Interpreting (volatile) sequential analyses
Hi,
We have a dataset comparing 2 groups of participants (n ~ 350 in each group) on various structural MRI measures. Some analyses suggest moderate evidence for group differences, but I remain a bit puzzled by the sequential plots. We often have such plots:
Here we have moderate evidence for a group difference, but I also understand from this graph that, had we restricted our analyses/data collection to the first 500 participants, we would have concluded that there is no evidence at all. Is this interpretation correct? If yes, I find that a bit unsettling and gives me little faith regarding claiming an actual group difference. Can someone enlighten me on this issue?
Alternatively, we sometimes have such plots:
I find this even more disturbing: I may want to conclude based on the whole sample that there is moderate evidence for a group difference, but this plot suggests that stopping after 400 or 500 participants would have led to very strong vs anecdotal evidence, respectively. I find this sample-size-dependent "volatility" of the evidence quite disturbing. Should I be disturbed indeed? And thus cautious about any interpretation?

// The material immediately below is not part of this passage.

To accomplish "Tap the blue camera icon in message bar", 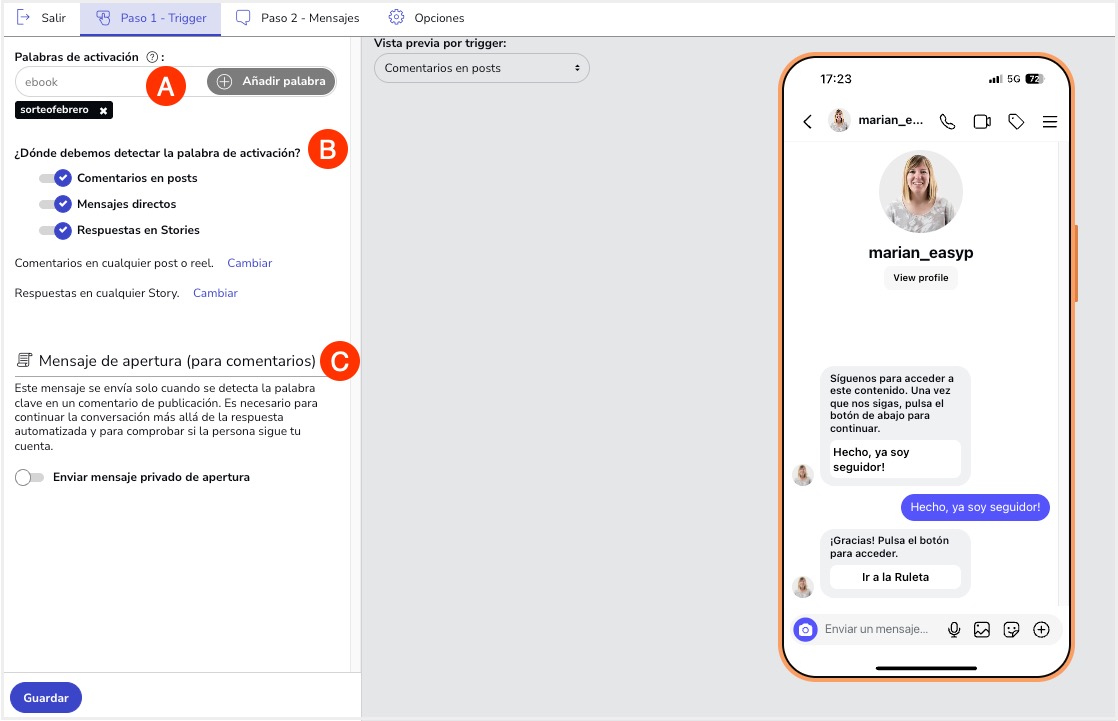I will tap(805, 629).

Thanks a lot in advance for your help!
All the best,
Guillaume
Comments
Dear Guillaume,
These look a little unusual indeed. For the first graph, it is strange that the BF hardly changes from 1 until after about 400 data points are in. What sometimes causes these graphs to look strange is that the first n rows feature only (or predominantly) participants from a single condition, so that not much is learned about the difference between conditions. The downward slope in the second graph could also be due to batch effects in the data -- it isn't the case that a different analysis method or something like that was used, right?
Cheers,
E.J.
Dear E.J.,
thank you so much for your quick reply!
The underlying data has indeed an unusual structure, sorry I forgot to mention it. The whole (structural MRI) dataset is actually composed of 12 smaller datasets acquired in the context of 12 different studies that we pooled together. So there is heterogeneity (in terms of sample size, acquisition parameters/MRI scanner, stringency of inclusion criteria...), which could create such batch effects. Note that we have used Combat to counter-act this heterogenity the best we could.
Now knowing this, do you think it could explain the above graphs ? I.e. the top graph would suggest that only a fraction of the datasets provide evidence for a group difference? In that case is it fair to make a claim of a group differences by just reporting the Bayes factor of the whole dataset, i.e. BF10=5 (somehow seems wrong to me)?
And in the bottom graph, could this mean that various datasets provide evidence in opposite directions, in which case I would also feel uncomfortable reporting an "overall" group difference based on overall BF?
Final question: this makes me realize that the order of participants is obviously a key driver of the shape of these sequantial plots, right? If yes, would it make sense to randomize their order?
Thanks again for your thoughts, much appreciated!
Best,
Guillaume